政不出宫门
小国间出现争端,国际组织出面调解,争端消失了;大国与小国争端,国际组织调解,小国消失了;大国间出现争端,结果是国际组织消失了。这是西方评论家们经常用来嘲笑国际组织的谚语。
“只有几个粮食输出大国,尤其是发达国家做出让步和配合,全球粮食危机才能得到真正的解决”,联合国粮农组织中国代表处官员张忠军向《环球财经》表示。人民大学经济学院副院长刘元春,则对张忠军的这句话做了反向的诠释,“没有大国的合作,危机就不可能取得实质性的改观。

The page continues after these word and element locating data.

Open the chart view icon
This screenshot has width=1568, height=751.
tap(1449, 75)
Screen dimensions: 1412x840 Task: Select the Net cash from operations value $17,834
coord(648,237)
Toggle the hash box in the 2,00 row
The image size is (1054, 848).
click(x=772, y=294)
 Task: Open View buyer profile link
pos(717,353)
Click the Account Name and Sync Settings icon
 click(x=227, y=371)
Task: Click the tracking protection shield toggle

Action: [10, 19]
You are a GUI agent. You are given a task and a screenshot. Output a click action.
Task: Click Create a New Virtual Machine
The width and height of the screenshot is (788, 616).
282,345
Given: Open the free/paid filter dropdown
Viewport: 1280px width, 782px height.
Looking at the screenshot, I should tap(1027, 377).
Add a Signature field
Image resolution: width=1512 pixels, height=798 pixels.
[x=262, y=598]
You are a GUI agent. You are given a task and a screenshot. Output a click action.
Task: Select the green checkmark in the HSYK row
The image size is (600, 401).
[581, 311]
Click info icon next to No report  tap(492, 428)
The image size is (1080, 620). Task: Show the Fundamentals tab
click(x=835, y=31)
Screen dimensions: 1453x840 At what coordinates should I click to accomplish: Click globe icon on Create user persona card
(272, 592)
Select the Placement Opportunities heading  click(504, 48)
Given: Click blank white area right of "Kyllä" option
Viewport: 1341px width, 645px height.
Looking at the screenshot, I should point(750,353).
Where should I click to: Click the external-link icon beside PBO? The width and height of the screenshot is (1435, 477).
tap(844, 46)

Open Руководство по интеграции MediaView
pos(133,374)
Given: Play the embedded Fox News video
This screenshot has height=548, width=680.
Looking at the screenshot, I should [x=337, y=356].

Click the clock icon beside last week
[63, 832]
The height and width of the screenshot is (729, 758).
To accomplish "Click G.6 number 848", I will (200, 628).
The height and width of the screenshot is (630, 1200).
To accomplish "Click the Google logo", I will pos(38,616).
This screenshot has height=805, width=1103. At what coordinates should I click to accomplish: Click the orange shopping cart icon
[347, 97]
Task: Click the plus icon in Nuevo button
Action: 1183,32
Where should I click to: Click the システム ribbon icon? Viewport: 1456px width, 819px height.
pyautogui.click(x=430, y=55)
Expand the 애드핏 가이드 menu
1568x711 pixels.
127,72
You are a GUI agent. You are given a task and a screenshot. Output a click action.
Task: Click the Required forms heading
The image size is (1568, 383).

”
在罗马峰会上,国际组织再次表现出了这种 “政不出宫门”的无奈。
这种无奈,尤其体现在峰会宣言中关于生物燃料的表述中:既不支持也不反对制造生物燃料,只是呼吁继续有关研究。如此暧昧模糊的语气,与两大阵营在这一问题上的针锋相对形成了鲜明对比。
粮食进口国家和联合国粮农组织、经济合作与发展组织(OECD)、国际货币基金组织以及世界银行等国际组织,都普遍认为,部分国家的生物燃料政策,是粮价上涨的重要原因。但他们的反方却是三个大国:美国、欧盟和巴西。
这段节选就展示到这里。